Aunque las cifras representan una caída de 60% en casos y 62% en denuncias frente a 2024, Rodríguez aclaró que la reducción está ligada al contexto, pues el año anterior estuvo marcado por una ola represiva tras las elecciones presidenciales del 28 de julio.

“Venimos del 2024, cuando se manifestó una ola represiva importante después del 28 de julio, y eso continuó. En ese contexto se identificó un número alto de denuncias de violaciones a la libertad de expresión que coincidió con procesos electorales, donde históricamente suben los niveles de conflictividad. El 2024 no fue la excepción”, señaló Rodríguez.

Aún así, durante el 2025 persistieron los patrones de restricción, especialmente en enero, cuando se concentraron amenazas e intimidaciones contra la cobertura periodística.

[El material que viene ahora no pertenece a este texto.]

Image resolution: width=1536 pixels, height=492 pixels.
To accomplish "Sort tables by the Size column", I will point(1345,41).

Intimidación, censura y hostigamiento

Entre los tipos de violaciones más frecuentes señalados por la ONG se mantiene la intimidación, asociada al impedimento de coberturas en la calle y desalojos de periodistas o activistas. Le sigue la censura, con 26% de los casos, que incluye eliminación de contenidos y cierre de medios, y el hostigamiento judicial, con 14%, vinculado a procesos penales por expresarse sobre asuntos de interés público.

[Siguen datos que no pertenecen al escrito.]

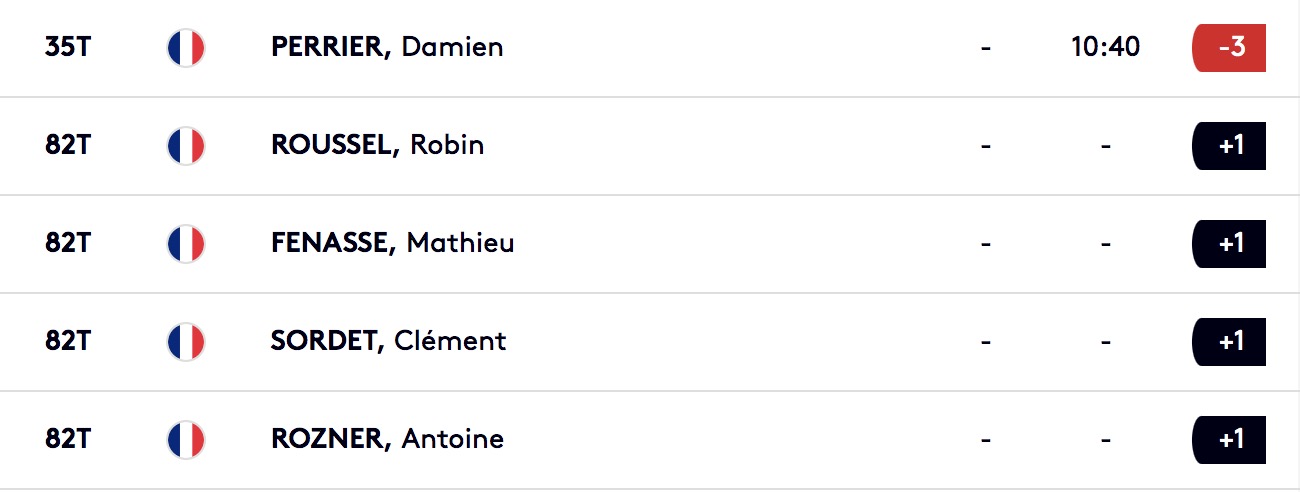Open player FENASSE, Mathieu

coord(393,243)
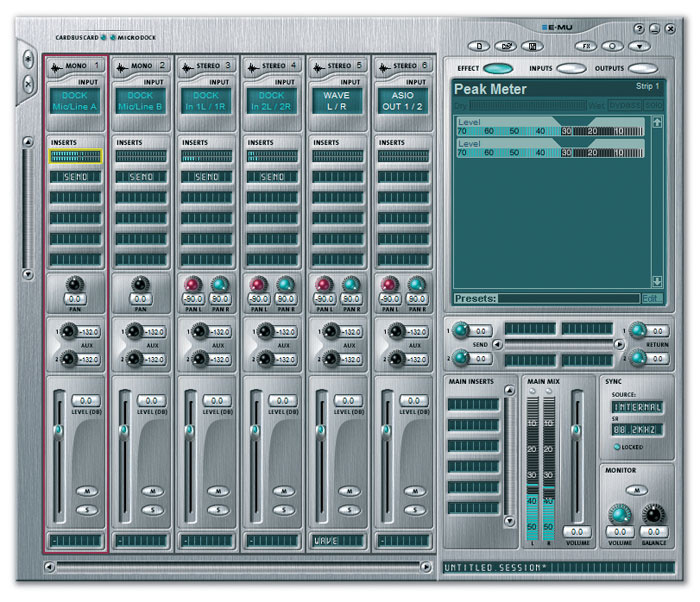Click the waveform icon on Mono 1 strip
This screenshot has height=602, width=700.
[57, 66]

El Distrito Capital concentró la mayor cantidad de casos, seguido por Táchira, Bolívar, Lara y La Guaira.

En cuanto a las víctimas, indicó la socióloga, 34% fueron periodistas y trabajadores de medios, mientras que 27% corresponde a particulares, es decir, ciudadanos que informaron o emitieron opiniones a través de redes sociales y aplicaciones de mensajería. En relación al género, 72% eran hombres y 28% mujeres.

“Aquí entran infociudadanos, activistas, usuarios de redes que usan esos mecanismos que tienen, sea a través de redes o a través de aplicaciones de mensajería, para hacer denuncias de interés público, expresar opiniones políticas, etcétera. Eso ha tenido en los últimos años también un peso relevante en el registro”, explicó.

Solo por compartir información de interés público

“También notamos desde el contexto de la pandemia cómo estas personas no profesionales de la comunicación son cada vez más afectadas por expresarse libremente o por compartir incluso contenidos de interés público sin estar ligado a opiniones políticas. Simplemente el hecho de compartir información de interés público puede ser causa de algún proceso de amenaza, intimidación o detención”, añadió.

El informe también registró el cierre de siete emisoras de radio en distintos estados del país, en un contexto donde este medio sigue siendo fundamental para que las personas que viven en el interior del país puedan mantenerse informadas.

“Hay una tendencia en el cierre de medios que ha mermado precisamente por la cantidad de cierres que tenemos acumulados históricamente. Eso afecta aún más el ecosistema de medios tradicionales que ya está severamente afectado; sin embargo, las emisoras radiales siguen siendo el principal medio de comunicación, sobre todo en las regiones del país”, dijo Rodríguez.

Detenciones arbitrarias el año pasado: 44

Espacio Público documentó además 44 arrestos arbitrarios en 2025, una reducción de 44% respecto al año anterior. Sin embargo, Rodríguez destacó que la mayoría de los detenidos (24) fueron ciudadanos no vinculados profesionalmente con medios de comunicación, mientras que 19 eran periodistas y trabajadores de la prensa. Al menos 14 estarían procesados por presunta incitación al odio.

“Es un cargo que se ha utilizado desde que se consiguió la ley en 2017 para básicamente criminalizar a la denuncia pública o a temas de interés público. Esto tuvo una connotación específica en 2024 porque pasamos de procesar personas por expresiones concretas a hacer acusaciones generalizadas por delitos de incitación y por lo general vinculados a terrorismo”, indicó la activista.

Al menos 14 personas enfrentan cargos por incitación al odio, una figura que se ha utilizado para castigar la difusión de información de interés público.

Un elemento nuevo que subraya el informe es la aparición de condenas firmes en casos relacionados con expresión en internet. Espacio Público citó el caso de Manuel Sánchez, un activista comunitario de Caracas condenado a 10 años de prisión tras transmitir en vivo un desalojo policial irregular.